Repeat the rows starting at the line that has "What do you see at coordinates (716, 171)" and ending after the line that has "Looking at the image, I should click on (584, 481).", swapping "Confirm Schedule" for "Confirm Booking" and changing nothing else.

===

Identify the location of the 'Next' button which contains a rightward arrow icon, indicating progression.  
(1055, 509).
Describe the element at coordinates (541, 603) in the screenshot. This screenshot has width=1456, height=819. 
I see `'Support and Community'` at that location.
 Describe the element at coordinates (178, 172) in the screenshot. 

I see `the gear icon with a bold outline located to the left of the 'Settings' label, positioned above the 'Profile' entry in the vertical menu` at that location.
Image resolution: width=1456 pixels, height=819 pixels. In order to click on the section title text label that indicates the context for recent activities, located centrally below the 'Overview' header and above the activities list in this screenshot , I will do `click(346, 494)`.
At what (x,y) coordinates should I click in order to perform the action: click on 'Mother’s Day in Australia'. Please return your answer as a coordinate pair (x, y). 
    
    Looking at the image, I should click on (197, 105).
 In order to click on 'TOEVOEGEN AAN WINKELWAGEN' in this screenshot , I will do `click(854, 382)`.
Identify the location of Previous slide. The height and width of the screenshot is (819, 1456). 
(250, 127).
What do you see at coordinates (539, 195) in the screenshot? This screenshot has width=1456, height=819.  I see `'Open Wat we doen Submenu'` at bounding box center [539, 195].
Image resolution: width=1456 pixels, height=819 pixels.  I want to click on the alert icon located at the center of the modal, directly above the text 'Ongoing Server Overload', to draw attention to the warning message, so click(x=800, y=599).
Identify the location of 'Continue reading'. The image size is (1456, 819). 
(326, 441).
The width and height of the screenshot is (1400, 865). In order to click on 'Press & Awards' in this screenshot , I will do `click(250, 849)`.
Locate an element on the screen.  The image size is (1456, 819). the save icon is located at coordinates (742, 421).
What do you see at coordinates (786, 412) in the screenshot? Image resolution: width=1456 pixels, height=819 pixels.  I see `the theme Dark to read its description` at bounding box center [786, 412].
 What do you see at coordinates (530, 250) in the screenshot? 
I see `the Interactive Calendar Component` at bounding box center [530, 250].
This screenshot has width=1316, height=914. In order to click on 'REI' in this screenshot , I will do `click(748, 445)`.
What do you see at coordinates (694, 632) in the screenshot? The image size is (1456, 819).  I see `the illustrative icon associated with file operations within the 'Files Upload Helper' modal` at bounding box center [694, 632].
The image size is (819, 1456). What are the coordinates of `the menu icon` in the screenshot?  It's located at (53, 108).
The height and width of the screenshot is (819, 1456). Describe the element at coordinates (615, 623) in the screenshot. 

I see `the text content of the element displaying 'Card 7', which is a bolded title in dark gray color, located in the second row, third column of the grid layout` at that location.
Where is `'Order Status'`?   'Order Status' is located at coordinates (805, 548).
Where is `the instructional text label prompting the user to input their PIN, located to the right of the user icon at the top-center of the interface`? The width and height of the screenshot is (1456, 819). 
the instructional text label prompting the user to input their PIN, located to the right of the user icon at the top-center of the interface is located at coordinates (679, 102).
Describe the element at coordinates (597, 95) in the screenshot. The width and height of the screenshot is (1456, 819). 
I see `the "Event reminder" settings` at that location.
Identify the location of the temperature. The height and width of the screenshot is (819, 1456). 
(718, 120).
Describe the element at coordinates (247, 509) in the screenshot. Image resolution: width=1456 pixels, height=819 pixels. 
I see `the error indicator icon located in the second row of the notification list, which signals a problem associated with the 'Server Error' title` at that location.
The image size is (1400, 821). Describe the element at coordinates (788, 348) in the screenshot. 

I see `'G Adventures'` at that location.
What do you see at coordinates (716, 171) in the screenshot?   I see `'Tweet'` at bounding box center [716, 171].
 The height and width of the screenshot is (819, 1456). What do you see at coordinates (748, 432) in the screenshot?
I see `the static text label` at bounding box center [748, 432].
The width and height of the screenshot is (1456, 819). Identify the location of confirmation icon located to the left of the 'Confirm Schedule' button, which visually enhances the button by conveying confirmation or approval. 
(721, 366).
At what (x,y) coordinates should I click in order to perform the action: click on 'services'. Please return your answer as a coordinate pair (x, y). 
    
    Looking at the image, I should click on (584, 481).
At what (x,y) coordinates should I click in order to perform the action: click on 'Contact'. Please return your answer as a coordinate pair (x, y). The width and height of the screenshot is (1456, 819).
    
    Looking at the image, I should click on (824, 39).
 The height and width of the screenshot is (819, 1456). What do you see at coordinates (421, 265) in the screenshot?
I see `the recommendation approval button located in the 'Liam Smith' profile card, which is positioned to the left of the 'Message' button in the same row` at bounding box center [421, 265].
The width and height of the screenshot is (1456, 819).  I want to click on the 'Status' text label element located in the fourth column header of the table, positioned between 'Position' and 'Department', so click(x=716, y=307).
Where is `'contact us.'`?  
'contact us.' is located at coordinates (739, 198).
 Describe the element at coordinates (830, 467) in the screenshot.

===

== Completed exercise ==
What do you see at coordinates (716, 171) in the screenshot?   I see `'Tweet'` at bounding box center [716, 171].
 The height and width of the screenshot is (819, 1456). What do you see at coordinates (748, 432) in the screenshot?
I see `the static text label` at bounding box center [748, 432].
The width and height of the screenshot is (1456, 819). Identify the location of confirmation icon located to the left of the 'Confirm Booking' button, which visually enhances the button by conveying confirmation or approval. 
(721, 366).
At what (x,y) coordinates should I click in order to perform the action: click on 'services'. Please return your answer as a coordinate pair (x, y). 
    
    Looking at the image, I should click on (584, 481).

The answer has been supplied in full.